1. Diet Cig  (6/11 at Alphaville)

This duo from New Paltz plays catchy, light-hearted pop that will have you copying the dancing in this video:

2. Beverly (6/11 at Alphaville)

This band comes with a warning: their lush, relaxing harmonies are addictive.

3. Luna (6/11 at McCarren Park)

Luna is the indie band formed by former Galaxie 500 member Dean Wareham, featuring guitar-centric, dreamy rock.

4. Drenge (6/12 at Knitting Factory)

Their name is a little challenging to pronounce, but these brothers from the UK have an amazing sound: heavy, grungy rock.

5. Leapling (6/12 at Palisades)

Just one in a long list of amazing local bands is Leapling, an experimental pop group responsible for gems like “Crooked.”

6. Vomitface (6/12 at Pet Rescue)

This sludge-pop band sounds way better than their name. If you’ve got some head-banging to get out of your system, go see them at Pet Rescue.

7. Frankie Cosmos (6/12 at Rough Trade)

Greta Kline formerly performed under the name Ingrid Superstar before settling on Frankie Cosmos. The daughter of actors Kevin Kline and Phoebe Cates lists James Taylor, Hall and Oates, Liz Phair, Indigo Girls and the Moldy Peaches as early influences.

8. Mitski (6/12 at Saint Vitus)

Mitski is a stunning singer-songwriter from Brooklyn, via practically everywhere else. Go see her at Saint Vitus, where we’re hoping she’ll preview some songs from her upcoming album.

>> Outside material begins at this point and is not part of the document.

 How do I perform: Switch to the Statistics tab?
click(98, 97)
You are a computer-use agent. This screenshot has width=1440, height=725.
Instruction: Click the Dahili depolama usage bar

9. Von Sell (6/12 at Union Pool)

Von Sell is a relatively new electro-pop artist from Berlin who is already getting praise from indie blogs. Watch him play at Union Pool and see what all the fuss is about.

10. ONWE (6/12 at Union Pool)

ONWE’s light, catchy melodies hide something darker- just check out his song “Unpaid Internship,” his scathing opinion on “trust-fund kids.”

https://www.youtube.com/watch?v=Wequcex-zXI

11. Shilpa Ray (6/14 at Rough Trade)

She plays the harmonium, and she’s one of Nick Cave’s favorite musicians: Shilpa Ray is bringing her uniquely gloomy rock ‘n’ roll to Rough Trade.

12. This entire lineup (6/13 at 50 Kent Avenue)

Celebrate the start of summer with an outdoor concert, and see four great bands in one place: Bully, Alvvays, Built to Spill and Best Coast.